İran’a gelince, O ne yaptığını çok iyi biliyordu. O da ABD’den farklı bakmıyordu meseleye. Lakin Türkiye deki İran sevdalıları her şeyi ABD ye mal etme alışkanlıklarından yine vazgeçmediler. Devrimi yani ayaklanmaları ABD ve Batının tetiklediğini söylediler. Onlar için varsa yoksa Filistin ve Kudüs topraklarının kutsallığı. Sözde Kudüs cephesi için Suriye halkının tamamı dahi Beşşar tarafından katledilse gözyaşı dökmeyeceklerdi. Mezhepçi taassubiyet gözlerini öylesine kör etmişti ki, “Hoş geldin Ramazan, Defol Beşşar” sloganlarına dahi tahammülleri yoktu.

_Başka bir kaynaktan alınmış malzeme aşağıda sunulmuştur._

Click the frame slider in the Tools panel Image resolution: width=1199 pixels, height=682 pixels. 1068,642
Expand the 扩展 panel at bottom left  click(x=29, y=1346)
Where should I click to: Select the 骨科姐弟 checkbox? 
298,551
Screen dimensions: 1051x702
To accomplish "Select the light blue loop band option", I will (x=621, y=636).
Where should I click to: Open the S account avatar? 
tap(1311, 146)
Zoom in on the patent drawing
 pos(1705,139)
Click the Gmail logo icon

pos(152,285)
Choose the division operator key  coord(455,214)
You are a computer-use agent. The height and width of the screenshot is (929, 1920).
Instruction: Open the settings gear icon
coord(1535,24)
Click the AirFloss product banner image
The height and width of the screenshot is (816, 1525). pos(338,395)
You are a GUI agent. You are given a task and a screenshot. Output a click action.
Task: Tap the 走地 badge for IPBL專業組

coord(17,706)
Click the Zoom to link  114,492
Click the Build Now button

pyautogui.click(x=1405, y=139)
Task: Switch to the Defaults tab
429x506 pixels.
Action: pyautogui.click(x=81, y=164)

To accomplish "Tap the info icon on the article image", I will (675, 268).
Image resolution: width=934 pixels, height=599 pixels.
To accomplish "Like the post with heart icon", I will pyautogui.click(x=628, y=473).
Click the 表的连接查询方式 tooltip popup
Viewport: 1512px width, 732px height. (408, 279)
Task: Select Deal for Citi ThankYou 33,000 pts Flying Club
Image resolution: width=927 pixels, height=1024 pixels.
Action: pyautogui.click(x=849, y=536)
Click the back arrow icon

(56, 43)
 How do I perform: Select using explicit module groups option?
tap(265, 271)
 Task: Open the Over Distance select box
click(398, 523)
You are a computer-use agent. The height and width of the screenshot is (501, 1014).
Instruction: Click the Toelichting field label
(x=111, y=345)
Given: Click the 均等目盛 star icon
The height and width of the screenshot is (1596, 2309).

Öylesine kör olmuşlardı ki, Suriye devriminin neticelenmesi ile İsrail’in defedileceğini ve Filistin’in gerçek özgürlüğe kavuşacağını göremiyorlardı. Ya da görmek istemiyorlardı. Bu kesim öylesine büyük bir şaşkınlık hali yaşamaktadır ki, bu devrime İslami anlamda ideolojik ve siyasi manada yön veren Hizb-ut Tahrir’in devrimdeki rolü için Hizb-ut Tahrir’in metodundan saptığını iddia edecek ve hatta Hilafet projesinin ABD’nin bir projesi olduğunu söyleme sefihliğini göstereceklerdi. Hem de ABD merkezli düşünce kuruluşlarının ve siyasi uzmanların Hilafet konusundaki endişeli açıklamalarını okudukları halde bunu yapacaklardı.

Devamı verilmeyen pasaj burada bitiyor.